De rebajas

Si algo he aprendido en mi decena de años de compradora, casi compulsiva, es que para ‘hacer’ unas buenas rebajas lo más importante es no necesitar nada. El ‘truco infalible’ de las súper blogueras e influencers de moda de hacer una meticulosa lista con los artículos que una requiere para no comprar de más conmigo nunca ha sido efectivo. Raras ocasiones he encontrado en periodo de descuentos lo que en ese momento concreto iba buscando. Con lo que al final he acabado comprando un montón de cosas que no necesitaba y, además, volvía a casa con el saldo de mi cuenta considerablemente reducido y un absurdo sentimiento de frustración por no haber adquirido lo que esperaba.

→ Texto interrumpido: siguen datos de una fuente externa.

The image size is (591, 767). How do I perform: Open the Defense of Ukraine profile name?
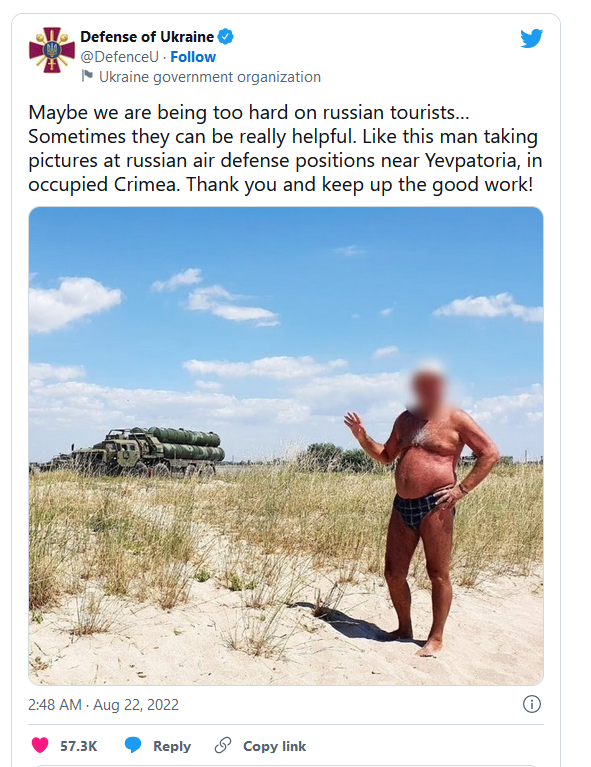point(147,37)
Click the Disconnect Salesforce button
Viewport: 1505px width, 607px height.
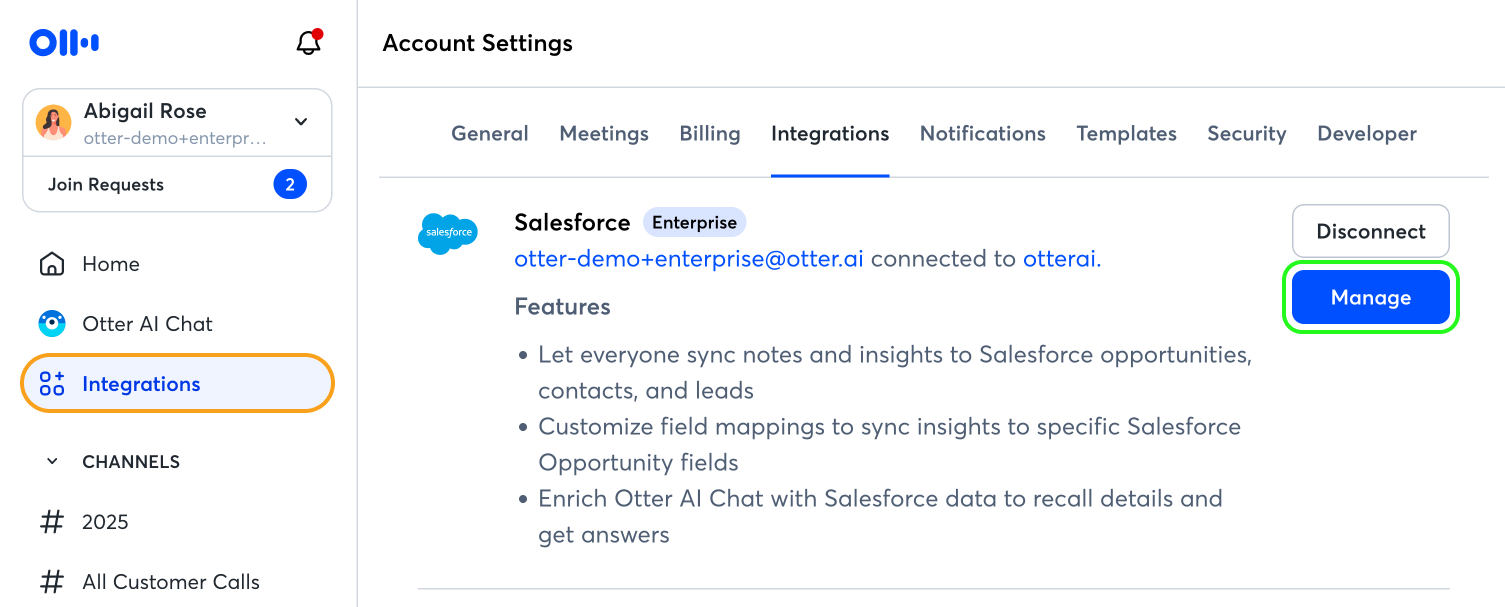(1370, 231)
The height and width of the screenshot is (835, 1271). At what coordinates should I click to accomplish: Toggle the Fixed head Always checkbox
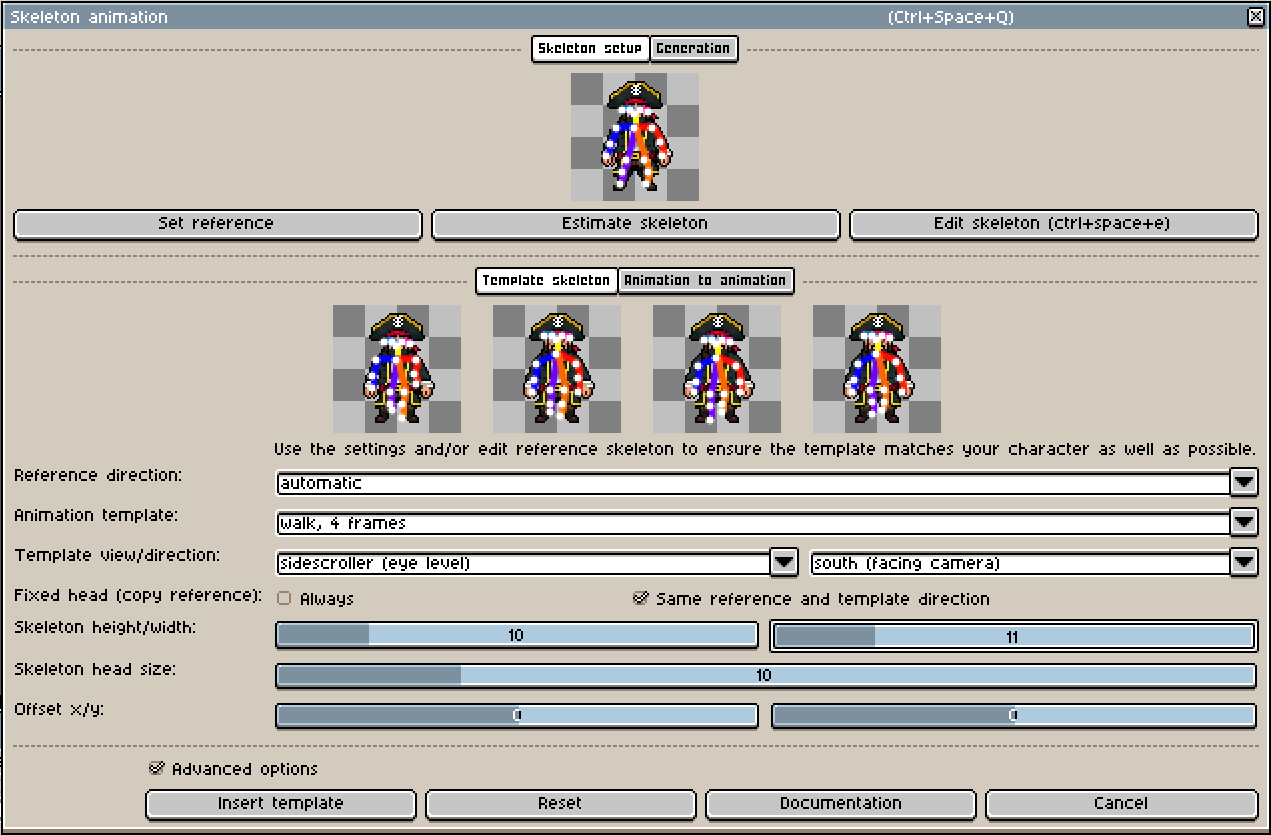pos(284,599)
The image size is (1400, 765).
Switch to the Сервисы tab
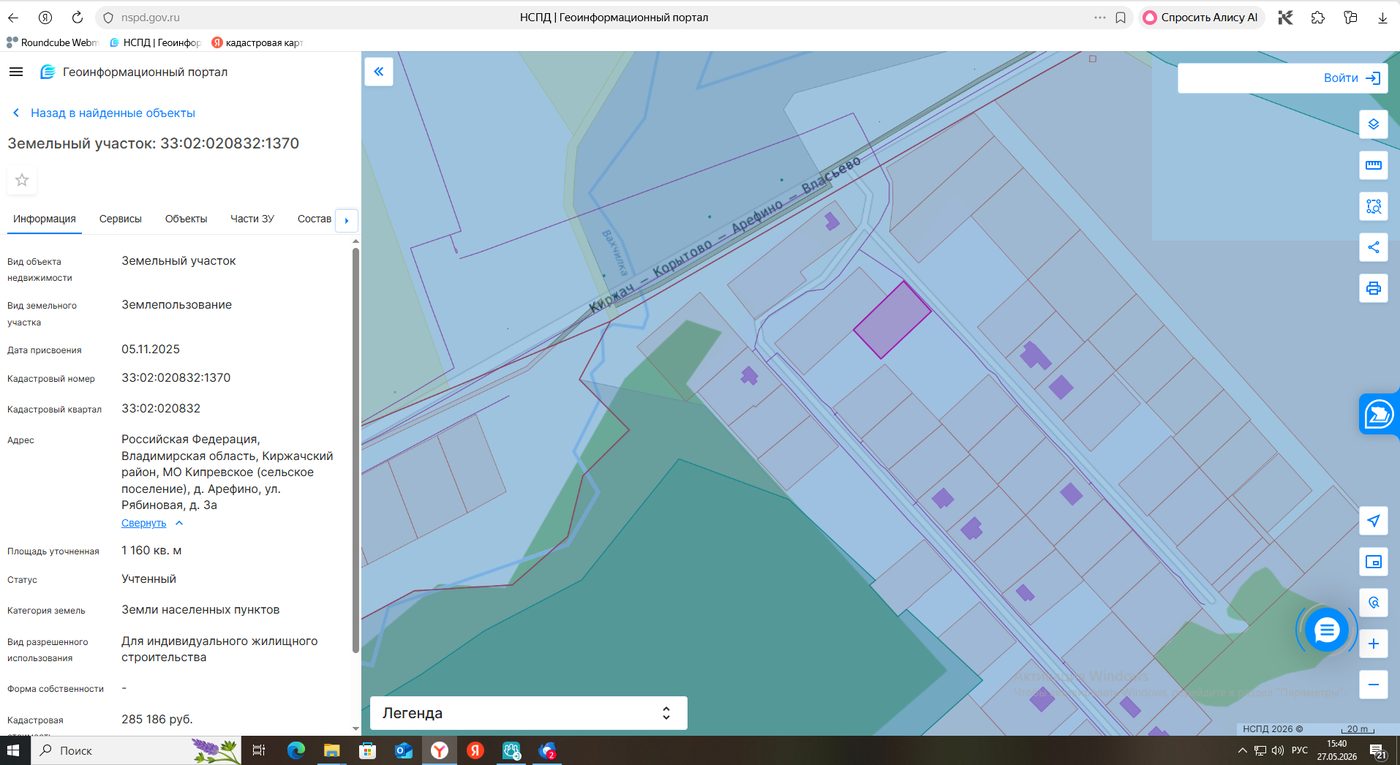(120, 219)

Así que, a lo largo de los últimos años, he desarrollado mi propia técnica para ‘abordar’ las rebajas. Si tengo tiempo, algo que en estos meses es impensable, suelo hacer un pequeño barrido por las webs de mis marcas habituales y así tengo una ligera idea de si me merece la pena invertir en éstas. De ser así, como ahora los descuentos se adelantan por Internet, la noche en que comienzan dedico un ratito, desde la cama, a llenar mi ‘cesta de la compra’ virtual y hacer un gran pedido que me probaré detenidamente en casa. De esta operación suelo quedarme con aproximadamente el 50% de lo adquirido. Y entonces me olvido por completo de las rebajas.

Será unas semanas después, cuando éstas están a punto de terminar, cuando hago mi segundo asalto. Para éste prefiero hacerlo físicamente en tienda. Es verdad que hay menos cosas y tallas escogidas pero, como no necesitas nada, si tienes la suerte de encontrar alguna prenda de tu talla y que te convenza suele ser una verdadera ganga. He comprado pantalones por 5 euros, vestidos que posteriormente he utilizado para celebraciones y eventos por poco más de 15 euros y zapatos maravillosos de marca por 20 euros siguiendo está técnica. Y en esta ocasión el sentimiento es de absoluta victoria. Te vas a casa con una ingente cantidad de ropa y complementos por estrenar por poco más de 100 euros.

Por último, hay dos patrones que también suelo repetir tanto en las de verano como en las de invierno. Suelo comprar alguna pieza especial de precio prohibitivo que tenga un buen descuento: bolsos, zapatos, alguna joya o prenda exclusiva; sobre todo si son un buen fondo de armario. También me gusta arriesgar con algo que no sea de mi estilo, aprovechar la rebaja, e incluirlo en mi armario para contar con cosas más valientes y atrevidas. Y con todos estos consejos, o los vuestros propios, nos vemos en las rebajas.